Interkulturelle Kompetenz

«Je weniger ein Leader zuhört, desto grösser ist das Risiko des Misserfolgs»

Peter Robinson ist bei Burger King CEO der Region EMEA mit Hauptsitz in Zug. Für den gebürtigen Londoner zeigt sich gute Führung vor allem in Respekterweisung und ehrlichem Zuhören. In der Praxis sei diese Einstellung nicht so häufig zu finden, doch beim Leadership interkultureller Teams sei sie massgeblich für den Nutzen der Diversität, sagt der Brite.

Was sind die häufigsten Fehler, die Chefs unterlaufen?

Peter Robinson: In der Theorie reden viele Chefs zwar vom aktiven Zuhören, es wird in diversen Managementseminaren beinahe gepredigt, aber echte Anwendung findet genuines Zuhören nach meinen Beobachtungen weniger.

Woran machen Sie das fest?

» **Gesammelte Daten**

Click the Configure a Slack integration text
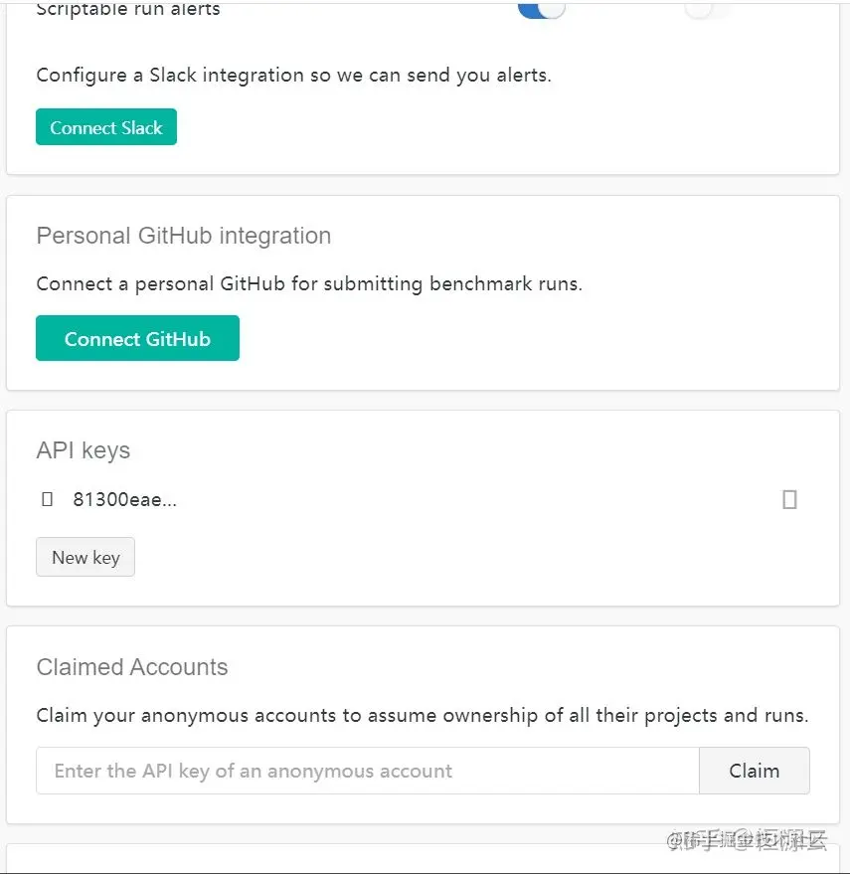The image size is (850, 874). [x=293, y=75]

» **Aufgabe 1**
Worin zeigt sich gute Führung laut dem Interview mit Peter Robinson vor allem?
» **Aufgabe 2**
Führe das Interview mit Peter Robinson im Anschluss an die zuletzt gestellte Frage weiter.
Die Daten spielen dabei keine Rolle.

» **Erwartete Antwort 1**
Vor allem in Respekterweisung und ehrlichem Zuhören.

» **Erwartete Antwort 2**
Ein Mitarbeitender hat mir einmal gesagt, er habe es nie zuvor erlebt, dass sich sein Vorgesetzter mit ihm zusammen hinsetzt und über allgemeine Dinge spricht. Ich rede einfach gerne mit Menschen und behandele sie so, wie ich auch selbst von meinen Chefs behandelt werden möchte – nämlich mit gegenseitigem Respekt.

Weshalb wird denn Ihrer Meinung nach das einfache Gespräch zwischen Führungspersonen und Mitarbeitenden in der Praxis so sehr unterschätzt?

Menschen schauen immer öfter auf ihre physische Fitness. Wenn jemand dynamisch durch die Gänge läuft, muss es ihm ja gut gehen, ist die weitläufige Denkweise. Meiner Ansicht nach wird aber dem mentalen Zustand von Mitarbeitenden viel zu wenig Beachtung geschenkt. Wenn Sie als Chef Ihrem gesamten Team gegenüber eine gewisse intellektuelle Neugier zeigen, haben Sie automatisch deren Motivation für ihren Job, erst dann interessieren sich die Leute wirklich für das, was sie täglich tun.

Worüber reden Sie in solchen Gesprächen – über Gott und die Welt?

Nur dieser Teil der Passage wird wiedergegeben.